Sztab Trumpa, który składał w kluczowych dla wyników stanach protesty wyborcze, liczył, że w Pensylwanii unieważnione zostaną głosy nadesłane pocztą. A te głównie padały na Joego Bidena.
Sędzia Judge Matthew Brann z Sądu Okręgowego w środkowym dystrykcie Pensylwanii, zdecydowanie odrzucił wniosek sztabu Trumpa. - Powód powinien przedstawić prawne argumenty oraz potwierdzenie faktograficzne zarzutów o powszechnym fałszerstwie głosów - napisał sędzia w wyroku. - Nic takiego się nie stało. Sądowi przedstawiono naciągane, bezpodstawne oskarżenia i argumenty niemające podstaw, niespójne w treści złożonej skargi i niepoparte dowodami - stwierdził sędzia.

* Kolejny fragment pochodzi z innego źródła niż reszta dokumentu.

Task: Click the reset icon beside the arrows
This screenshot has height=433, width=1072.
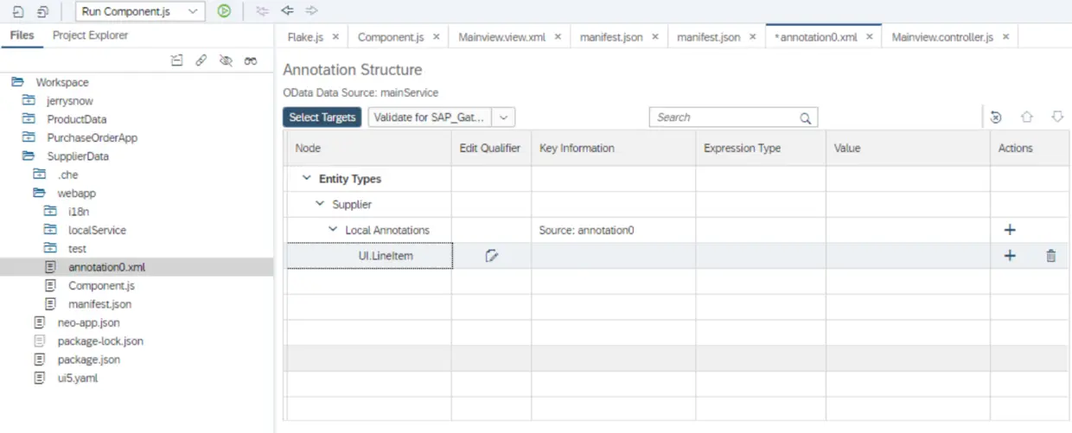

- Tego typu wnioski nie mogą być podstawą pozbawienia w Stanach Zjednoczonych prawa głosu choćby jednego wyborcy, a co dopiero mówić o wyborcach całego stanu... W istocie powodowie nie wywiązali się z obowiązku przedstawienia roszczenia, na podstawie którego można by przyjąć ich rację - dodał sędzia i oddalił powództwo.
- Nie jest w mocy sądu łamanie konstytucji - dodał sędzia w uzasadnieniu wyroku.

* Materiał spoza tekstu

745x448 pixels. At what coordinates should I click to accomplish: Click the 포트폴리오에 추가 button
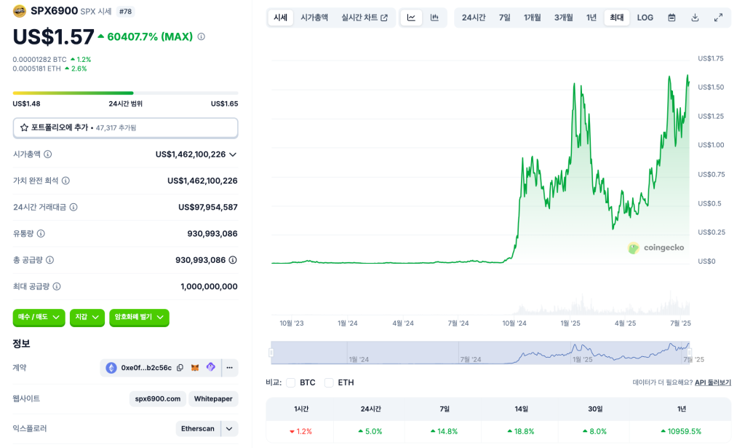point(125,127)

Według CNN od początku było niemal pewne, że sprawa o unieważnienie głosów pocztowych w Pensylwanii nie ma szans powodzenia, jednak sztab Trumpa liczył, że być może sędzia, który dawał pewną wiarę w podejrzenia o oszustwa wyborcze przychyli się do ich wniosku. Jednak sędzia Brann, Republikanin, odmówił przyznania racji.

Debata prezydencka pełna emocji i starć
Jak dodaje CNN, to ostatnia poważna sprawa sądowa, którą złożył sztab Trumpa po wyborach, twierdząc, że dochodziło do fałszerstw. W 30 innych sprawach Trump poniósł sądową porażkę, lub wycofał wniosek. Wygrał w dwóch - np. w stanie Georgia - ale tam przeliczanie głosów nie spowodowało uzyskania przewagi nad Bidenem.
Najprawdopodobniej Donald Trump będzie musiał teraz uznać swoją porażkę w wyborach, pomimo kampanii protestów jego zwolenników, którzy często demonstrując na ulicach domagają się "liczenia tylko prawidłowo oddanych głosów".